Before going to sleep, David winked at Dr. Griffith and asked, “Are you sure I can’t get a human heart?” He woke up after a nine-hour surgery with a new heart, one that was beating hard, sustaining excellent vital signs. David was weaned off ECMO. He no longer needed a ventilator. He started sitting in a chair. The biopsy results of the new heart were incredible: No rejection and beautiful myocardial muscle cells. For over a month, the heart was perfect. However, one morning, things changed. Due to large doses of immunosuppressive drugs, infections developed. David would get better than worse. The cycle repeated itself. The team tried multiple treatments, but eventually, all efforts were futile. After 50 days, biopsies showed that the new heart was infected with porcine CMV, a common virus that lay dormant in the pig heart. This unsuspected hitchhiker was now a driver of death. Biopsies showed diffuse capillary damage, evidence of a complement storm, and the muscle tissue showed edema. David died after two months, surrounded by family members. Family members from whom he had been estranged for years; were a silver lining in a complex journey.

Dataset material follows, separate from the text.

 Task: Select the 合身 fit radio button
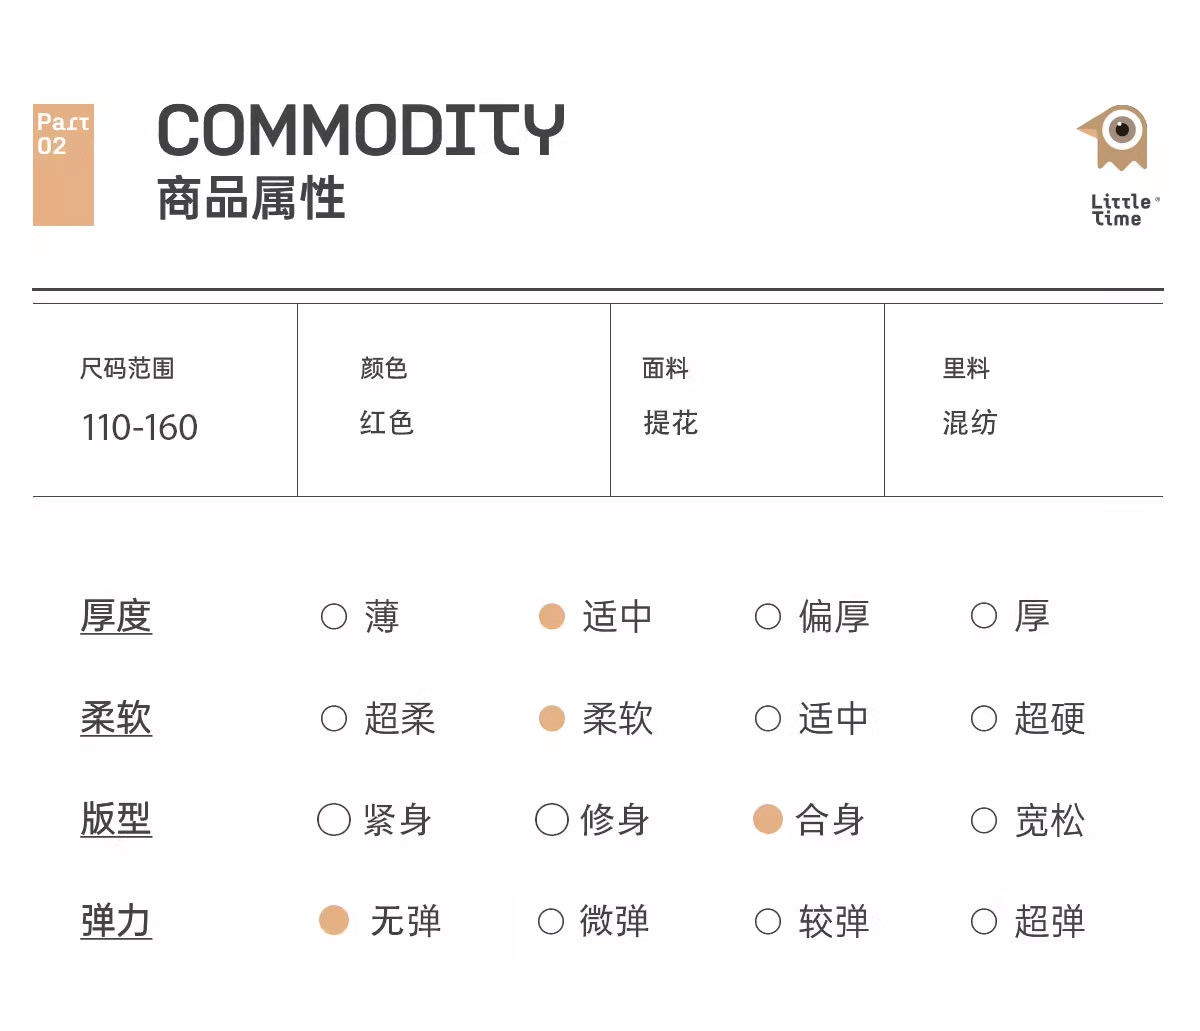pos(768,820)
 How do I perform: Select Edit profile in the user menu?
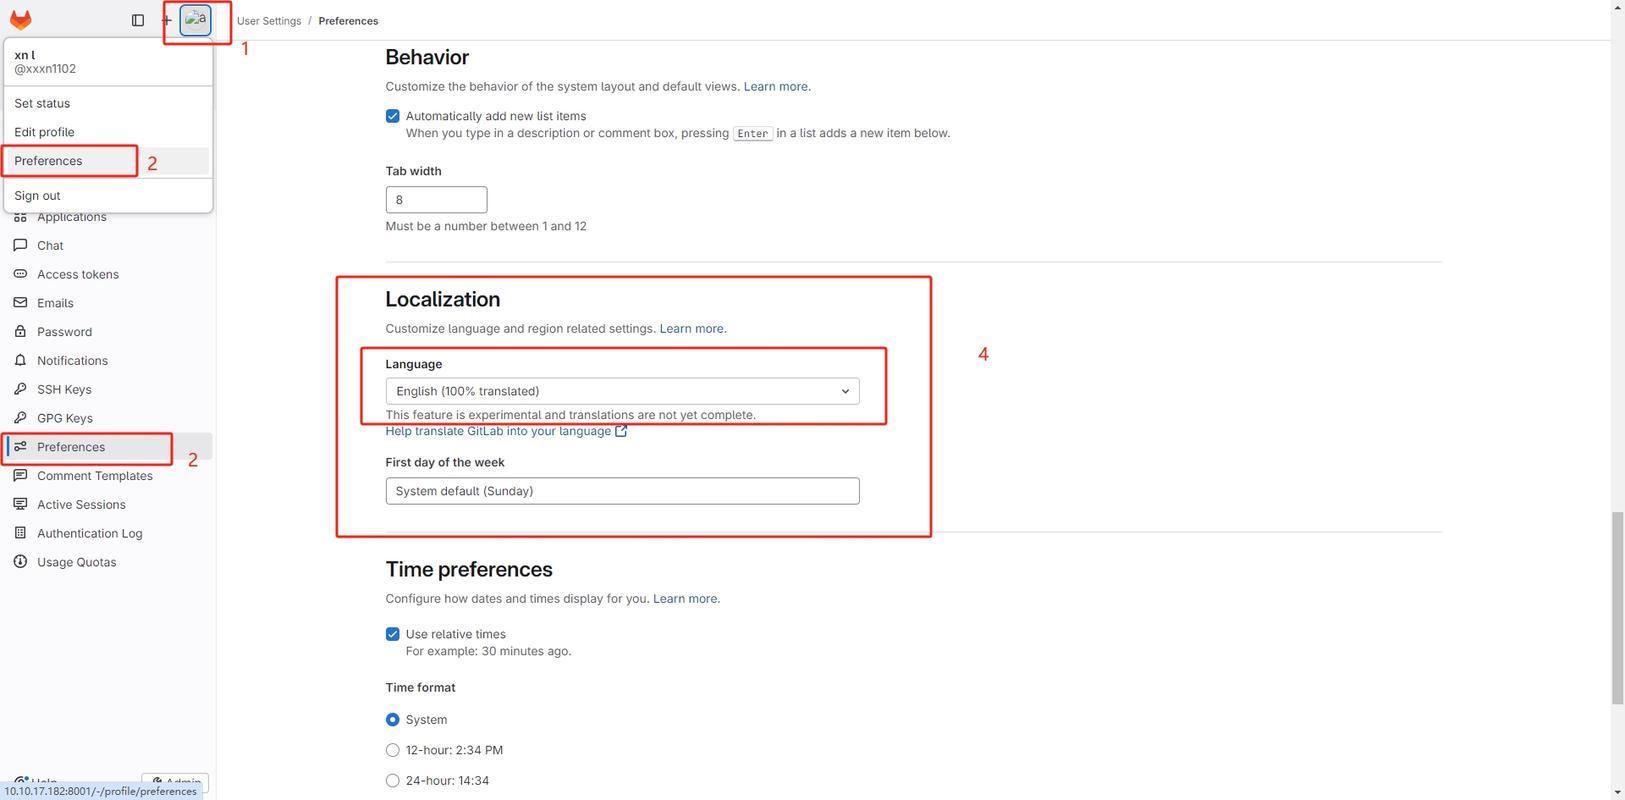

“Many will see this as a failure,” said Griffith. “I accept that we failed, and our patient died. But we learned so much. What if we stop too early? Imagine if we could have organs on demand for patients, able to extend their life? This could change everything.” He is entirely correct. So many people die of heart failure each year because they have no option. David survived because of the advances in genetics and medications and our better understanding of the immune system. The world has learned so much from this event. “We learned that the heart size match was fine. We were very worried about that,” said Griffith. “We learned that we had no hyperacute rejection. We learned that the heart function was amazing. We see that we need to do some things differently, including how we care and raise these animals.”
At a later session, Malcolm Gladwell urged those in attendance to be courageous. Dr. Griffith and his team (along with David Bennett) displayed tremendous courage by doing this transplant. Courage to be criticized, courage to try and fail, courage to emotionally fail. The path to success and innovation is never smooth, and many lessons will continue to be learned. As Dr. Shaf Keshavjee concluded, “This will go down as a major advance in our field.” A sentiment shared by the audience and the world.